The crop use can be overstate as well. Of the 890 million acres of U.S. crop destroy, only 17 percent is treated with herbicides, 6 percent with insecticides, and 0.9 percent with fungicides. These figures include land used as pastures, and if this land is removed from the picture, the results are 34 percent treated with herbicides, 12 percent with insecticides, and 2 percent with fungicides, still not a vast proportion of the land. For each one crop, insecticide treatment may vary by geographic area, according to perceived need in assorted places. In the mountain region where large quantities of potatoes are grown, 65 percent of the potato land area is treated with insecticides; in the southeastern unite States where early potatoes are grown, 100 percent of the potato acreage is treated. The difference probably reflects the higher intens
Weeds are also a caper, as noted, and they guide to be a more consistent and predictable problem than either disease or pests. Weeds compete with crops for water, nutrients, and light, and they read problems in harvesting and, for many seed crops, cleaning. A Canadian survey showeed that 224 weeds present per square yard of cereal grass caused an estimated yield loss of 15 percent (McEwen, 774).
McEwen, F.L., "Food Production--The contend for Pesticides," Bioscience (December 1978), 773-777./
A number of amendments were offered to these bills to try to make their nutrition more stringent or to water them down, depending on the beginning of the amendment.

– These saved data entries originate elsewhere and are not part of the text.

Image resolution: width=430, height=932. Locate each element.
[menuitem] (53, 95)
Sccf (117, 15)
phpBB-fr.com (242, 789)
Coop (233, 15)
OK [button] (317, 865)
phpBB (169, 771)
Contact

One such offering would have stopped national buy-ups of unsafe pesticides and would have changed the law under which pesticides are authorize by the EPA. The law that this amendment would have rescinded required the EPA to buy masking from manufacturers, distributors, and even farmers the unused stocks of pesticides that the EPA found unsafe and had removed from the marekt. much(prenominal) buybacks have been costly, and in recent years they have interpreted a large chunk out of the funds unattached to the EPA for regulatory activities (Davis, June 25, 1988, 1750).
Also noted are alternative, nonchemical pest controls that rough believe could be effective in peremptory these problems. These methods are seen as highly effective and important in menses agricultural practice, and they are in fact employed already more extensively than pesticides for pest control in the United States. Crop rotation methods have been successful in controlling corn rootworms on about 60 percent of U.S. corn acreage. Farmers, however, have to consider other issues than rootworm control when deciding to revolve corn with other crops. Among the other issues involved are telling crop prices, crop management practices that are appropriate for a particular type of farm, soil fertility, and other prevalent crop disease and weed problems. We can as
Order your essay at Orderessay and get a 100% original and high-quality custom paper within the required time frame.